Censorship: Local, Express, and Round Trip
What Ayn Rand Can Teach Us About the Surprising Origin—and Destination—of Cancel Culture
What is the origin of “cancel culture”? Who created this Frankenstein monster?
I recently realized that key authors of this idea in its modern form were conservatives, who set all the important precedents and underlying principles in their eagerness to justify the regulation of our personal morality. It’s just that they weren’t the ones who ended up getting to do the regulation—at least, not yet.
These ideas were launched by conservatives but put into practice by the left, and in a supreme irony, the same ideas are now coming full circle to be used to support a different kind of religious conservatism.
The craziest thing is how I figured this out: by reading an Ayn Rand article from 50 years ago.
“Censorship: Local and Express” was originally delivered as a talk at Boston’s Ford Hall Forum in 1973 and eventually included in a posthumous collection of her essays, Philosophy: Who Needs It. This was Ayn Rand’s response to a series of Supreme Court rulings on “obscenity,” in which a narrow majority led by the court’s conservative bloc upheld laws used to ban pornographic films.
Rand firmly disapproved of these rulings. It’s not that she was a fan of the “hard core” genre. While her own novels are known for their steamy sex scenes, they are more notable for their passionate intensity than for their anatomical detail and would be considered relatively tame by today’s standards.

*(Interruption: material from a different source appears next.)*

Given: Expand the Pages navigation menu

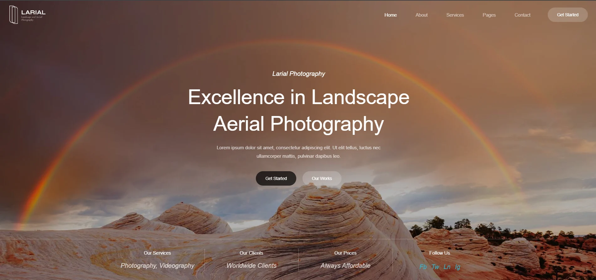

Her objection was to the precedent that banning pornography would set and the specific reasoning used in these rulings. She argued that they laid down precedents and principles that are hostile to freedom of speech and would reach well beyond the issue of dirty movies, “establishing the legal and intellectual base of censorship.”
And she was right.
Ayn Rand v. Four Supreme Court Rulings
First, let’s talk about these rulings. In 1973, the Supreme Court produced a cluster of five rulings on obscenity, of which Rand mentions four by name: Miller v. California, Paris Adult Theatre I v. Slaton, US v. Orito, and the hilariously named United States v. 12 200-ft. Reels of Film. Their upshot was to create the standard that a book or film can be banned if it is found to be “offensive” by “local community standards.”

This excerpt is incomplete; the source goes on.